Bei ihrer 3. Reise nach Portsmouth 1981 waren die wackeren Bölinger Sänger allein und verbanden damit einen gut aufgenommenen Konzertabend in Fauville en Caux in der Normandie, der Partnergemeinde unserer Gemeinde Grafschaft. Bei stürmischer See ging die Reise dann weiter von Le Havre direkt nach Portsmouth, wo am 3. Okt. in der Guildhall das 3. gemeinsame Konzert mit dem MGC und der »Band of H. M. Royal Marines« stattfand. Josef Gehlen, Chorleiter des MGV Wormersdorf-AItendorf-Ersdorf, begleitete uns vortrefflich am Klavier. Bei diesem Besuch erfuhren wir besonders beeindruckend englische Gastfreundschaft. Einen ganzen Tag besuchten wir als Gäste des MGC die Insel Wight und erlebten zum Abschluß des Besuches einen festlichen Abend mit gemeinsamem großen Dinner und anschließendem Tanz.
Im Mai 1983 feierte der »Bölinger Liederkranz« sein 115jähriges Bestehen, woran auch unsere englischen Sangesfreunde teilnahmen, die diesmal bei den Familien der Sänger untergebracht waren. Wir machten sie mit unserer Heimat, Bad Neuenahr-Ahrweiler, Ahr und Eitel mit Nürburgring, dem Rheintal und mit der Bundeshauptstadt Bonn näher bekannt. MdB Karl Deres führte unsere interessierten englischen Gäste durch das Bundestagsgebäude. Den Abschluß dieses 3. Besuches bildete ein festlicher Abend mit gemeinsamem Essen und anschließendem Tanz in Dernau.
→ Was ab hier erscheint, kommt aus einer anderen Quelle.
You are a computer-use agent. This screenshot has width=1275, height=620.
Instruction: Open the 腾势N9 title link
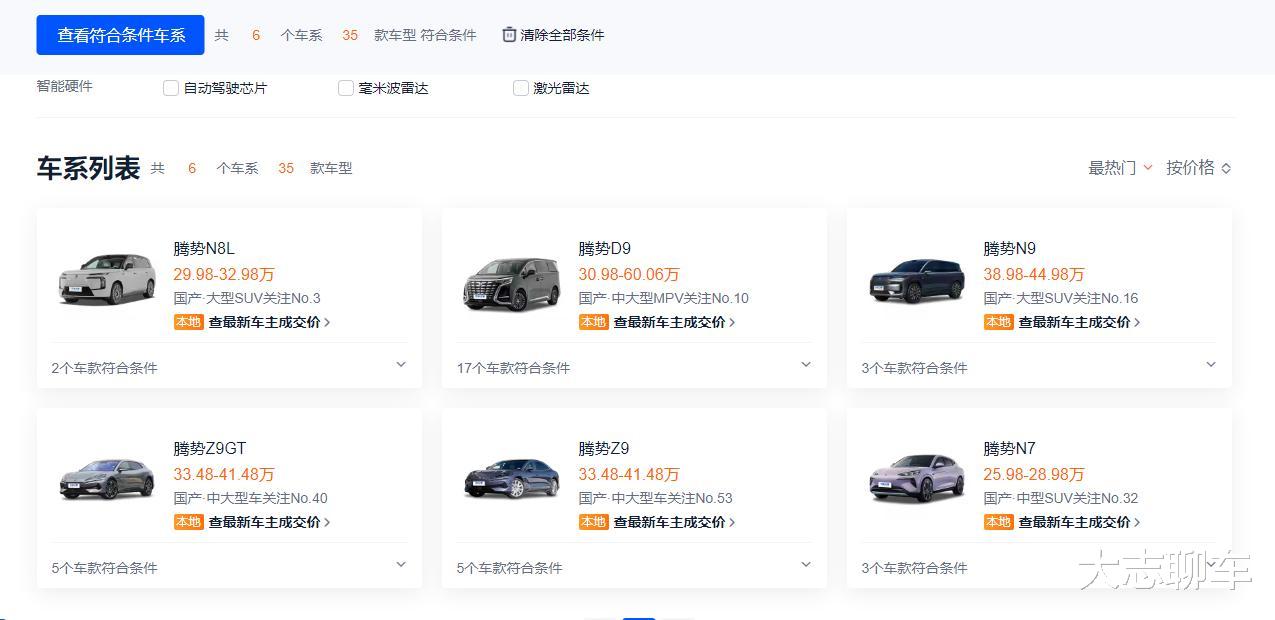tap(1009, 248)
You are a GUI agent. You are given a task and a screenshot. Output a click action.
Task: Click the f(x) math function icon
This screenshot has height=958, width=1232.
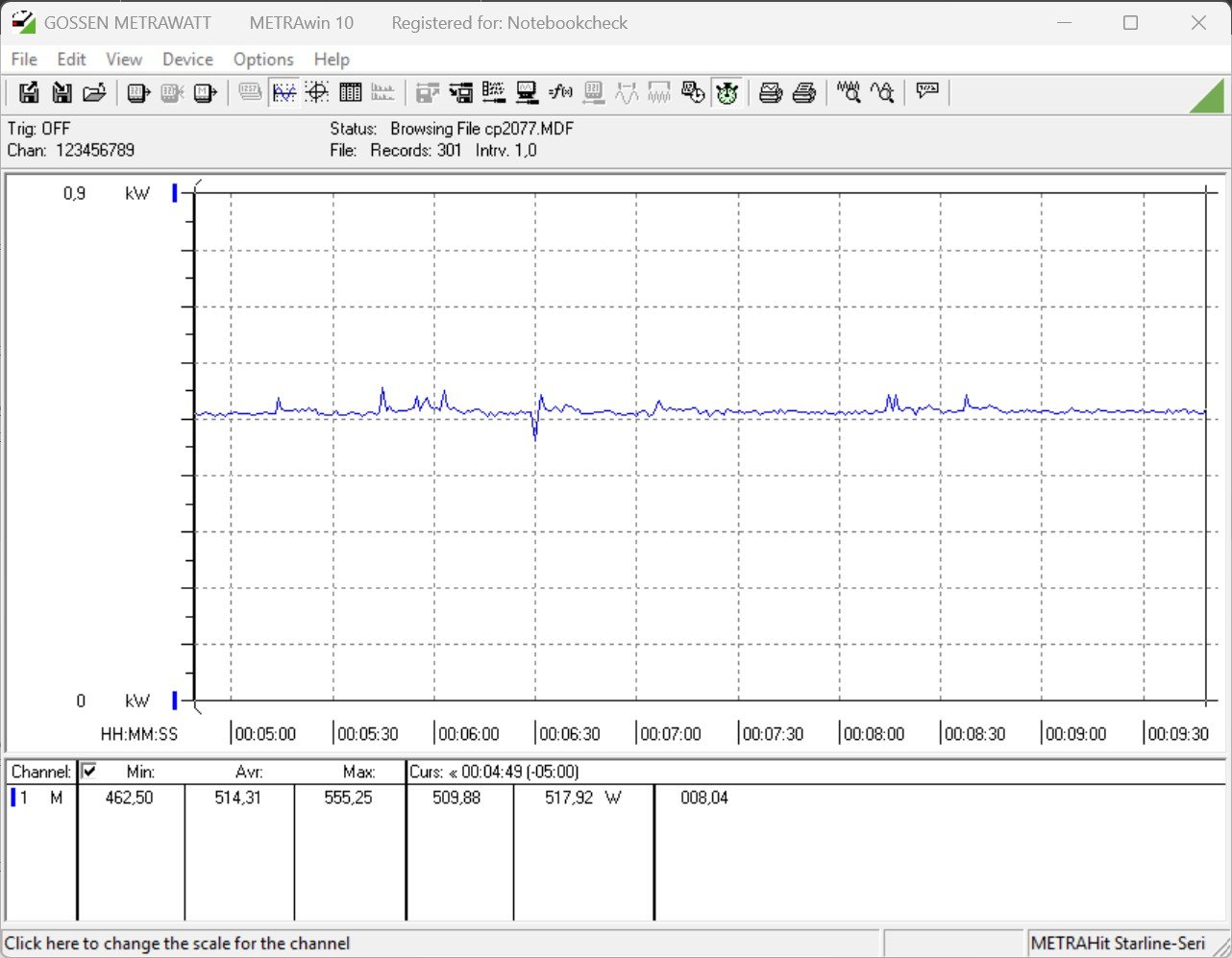pyautogui.click(x=560, y=93)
1984 besuchten wir auf Einladung unsere französische Partnergemeinde Fauville en Caux, wo wir im Saale des Fetes ein Konzert gaben. Weiter auf dem Programm standen ein Besuch von Fecamps und Etretat an der Kanalküste und die Mitwirkung bei einem Folkloreabend in Abouville-Bellefosse. Zum Abschluß des Besuches sangen wir in der Pfarrkirche im Hochamt. Alle Sänger waren bei privaten Gastgebern untergebracht und hatten guten Kontakt trotz Sprachschwierigkeiten. Auch hier werden weitere Besuche sicher folgen.
Unseren 4. Besuch in Portsmouth machten wir im Mai 1985, erstmalig von Köln-Bonn und Düsseldorf nach London und zurück als Flugreise. Wir besichtigten die altehrwürdige Kathedrale von Winchester und den Naturpark »Exbury Gardens«. Auch unser 4. Konzert in der ausverkauften Guildhall wurde mit großem Beifall aufgenommen, nicht zuletzt auch für Hans-Albert Jahn, der uns sicher am Klavier begleitete.
So sehr wir uns über den Erfolg als Lohn der vielen Mühen freuen, noch mehr beeindruckt uns und unsere Freunde die gegenseitig gewachsene Verständigung, die zu einem festen Band der Freundschaft geführt hat. Die Presse in Portsmouth schrieb dieser Tage: »Die gegenseitigen Besuche in und vom Ahrtal in West-Deutschland haben seit 1977 viele Familienfreundschaften hervorgebracht.« Schönster Beweis dafür sind die zunehmenden gegenseitigen privaten Besuche und Urlaubseinladungen. Solche Eindrücke kann man nicht gut beschreiben, man kann sie nur erleben.